Qin Huaizhen, Feng Tao, Harding Scott A, Tsai Chung-Jui, Zhang Shuanglin
Department of Mathematical Sciences, Biotechnology Research Center, School of Forest Resources and Environmental Science, Michigan Technological University, Houghton, MI 49931, USA.
Bioinformatics. 2008 Jul 15;24(14):1583-9. doi: 10.1093/bioinformatics/btn215. Epub 2008 May 3.
Microarray experiments typically analyze thousands to tens of thousands of genes from small numbers of biological replicates. The fact that genes are normally expressed in functionally relevant patterns suggests that gene-expression data can be stratified and clustered into relatively homogenous groups. Cluster-wise dimensionality reduction should make it feasible to improve screening power while minimizing information loss.
We propose a powerful and computationally simple method for finding differentially expressed genes in small microarray experiments. The method incorporates a novel stratification-based tight clustering algorithm, principal component analysis and information pooling. Comprehensive simulations show that our method is substantially more powerful than the popular SAM and eBayes approaches. We applied the method to three real microarray datasets: one from a Populus nitrogen stress experiment with 3 biological replicates; and two from public microarray datasets of human cancers with 10 to 40 biological replicates. In all three analyses, our method proved more robust than the popular alternatives for identification of differentially expressed genes.
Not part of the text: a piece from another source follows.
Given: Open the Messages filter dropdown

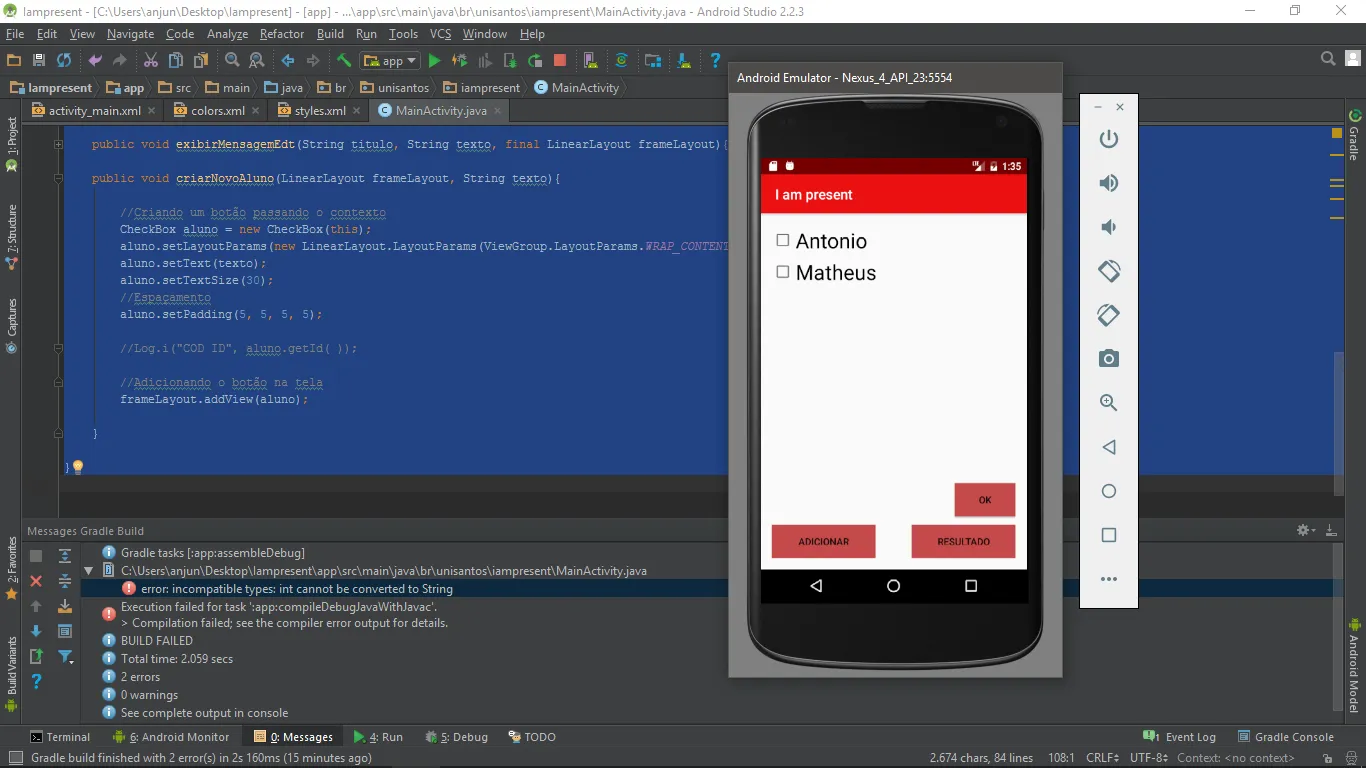Looking at the screenshot, I should click(65, 657).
The C++ code to implement the proposed method is available upon request for academic use.
微阵列实验通常从少量生物重复样本中分析数千到数万个基因。基因通常以功能相关模式表达这一事实表明,基因表达数据可以分层并聚类为相对同质的组。基于聚类的降维应该能够在最小化信息损失的同时提高筛选能力。
我们提出了一种强大且计算简单的方法,用于在小型微阵列实验中寻找差异表达基因。该方法结合了一种基于分层的紧密聚类新算法、主成分分析和信息合并。全面的模拟表明,我们的方法比流行的SAM和eBayes方法强大得多。我们将该方法应用于三个真实的微阵列数据集:一个来自杨树氮胁迫实验,有3个生物重复样本;另外两个来自人类癌症的公共微阵列数据集,有10到40个生物重复样本。在所有这三项分析中,我们的方法在识别差异表达基因方面比流行的替代方法更稳健。
如需学术使用,可根据请求提供实现所提方法的C++代码。